» **ВЫБРАННЫЙ ТЕКСТ**

◆ ◆ ◆ ◆

Самолет бешенно трясло при заходе на посадку в аэропорту Ласы, вершины гор мелькали у нас по левому и правому борту, далеко внизу хлестала землю песчаная пурга. В самом аэропорту кто-то уже лежал без сознания – грозное предостережение желающим попытать свое счастье на высоте 3700 метров над уровнем моря. Когда-то, для того чтобы попасть в этот затаенный край, нужно было преодолеть бесконечные горные перевалы, закрывающие Тибет со всех сторон, сюда приходили совсем не многие – тибетцы сами славились как лучши караванщики, связывавшие британские колонии в Юго-Восточной Азии с Китаем и Средней Азией через знаменитую Бирманскую дорогу. Более того, тибетское правительство не приветствовало появление иностранцев и те немногие представители иных государств, которые бывали здесь, в основном относились к дипломатическим миссиям.
Сегодня Тибет остается закрытым районом Китая и для визита в эти края требуется оформлять специальное разрешение. Но времена изменились, спрос рождает предложение и существует тысяча способов оформить такое разрешение через турфирмы, которые продают авиабилеты на Лхасу. Единственное разрешение, которое получить нельзя – это разрешение от палящего солнца, головокружительных высот, грохочущих камнепадов и разреженного воздуха.
Лхаса встречала небом такой пронзительной синевы, что, казалось, сам концепт «синее» в сознании изменялся при взгляде на него. На фоне этой бездонной лазури белел на холме легендарный дворец Потала. Я столько раз видел его на фотографиях, что зрелище неровных стен, грубоватой местами побелки, выщербленых ступеней привело меня в экстатическое состояние переживания реальности происходящего. А реальность (а может это были дхармы, которые формируют ее восприятие, кто знает – именно в такие моменты остро понимаешь значение сна Чжуан Чжоу) обрушивалась на нас со всех сторон: бесчисленные паломники простирались ниц, падая на привязанные к рукам и коленям дощечки – вокруг не смолкал гул молитвы, в стремительном танце вертелись молитвенные барабаны, валил дым от каких-то душных благовоний, люди шли по часовой стрелке вокруг дворца и крутили молитвенные барабаны, прикрепленные прямо к его стенам…
Когда мы выбрались из этого шаманского хоровода и глотнули пьяного, бедного кислородом голубого высокогорного воздуха, с ясного неба вдруг хлынул короткий ливень и через несколько минут нам открылось зрелище великолепной радуги, перебросившей свои лучи прямиком через дворец. На секунду показалось, что дворец, это изящная птичья клетка, подвешенная на радугу тем, кто глазами, направленными в вечность, смотрел в этот день на толпу молящихся у подножия Поталы.

◆ ◆ ◆ ◆

» **РАЗДЕЛ ДАННЫХ**

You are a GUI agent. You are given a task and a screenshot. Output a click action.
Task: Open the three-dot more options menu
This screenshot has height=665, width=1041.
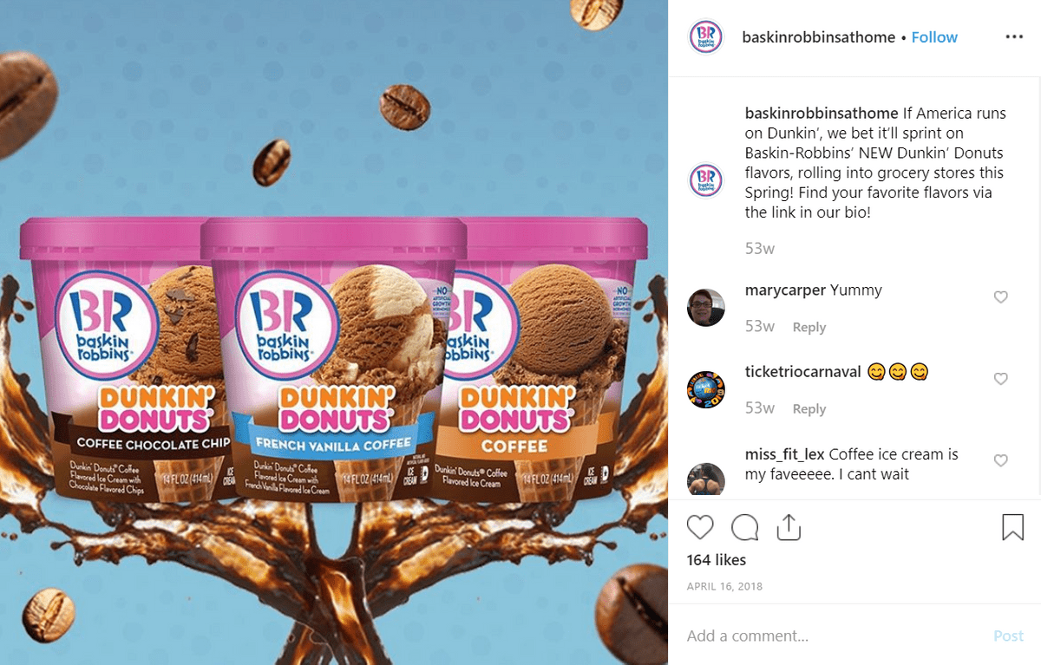(1014, 37)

◆ ◆ ◆ ◆

» **ЗАДАНИЕ 1**
Выпишите из текста о Лхасе всё, начиная со слов «Самолет бешенно трясло» и вниз до слов «к дипломатическим миссиям.».
» **ЗАДАНИЕ 2**
Ответьте по тексту о Лхасе на вопросы:
(а) На какой высоте над уровнем моря находится аэропорт?
(б) Какой дворец белел на холме на фоне неба?
(в) Что открылось взгляду через несколько минут после короткого ливня?

» **ГОТОВЫЙ ОТВЕТ 1**
Самолет бешенно трясло при заходе на посадку в аэропорту Ласы, вершины гор мелькали у нас по левому и правому борту, далеко внизу хлестала землю песчаная пурга. В самом аэропорту кто-то уже лежал без сознания – грозное предостережение желающим попытать свое счастье на высоте 3700 метров над уровнем моря. Когда-то, для того чтобы попасть в этот затаенный край, нужно было преодолеть бесконечные горные перевалы, закрывающие Тибет со всех сторон, сюда приходили совсем не многие – тибетцы сами славились как лучши караванщики, связывавшие британские колонии в Юго-Восточной Азии с Китаем и Средней Азией через знаменитую Бирманскую дорогу. Более того, тибетское правительство не приветствовало появление иностранцев и те немногие представители иных государств, которые бывали здесь, в основном относились к дипломатическим миссиям.

» **ГОТОВЫЙ ОТВЕТ 2**
(а) На высоте 3700 метров.
(б) Дворец Потала.
(в) Великолепная радуга, перебросившая лучи прямо через дворец.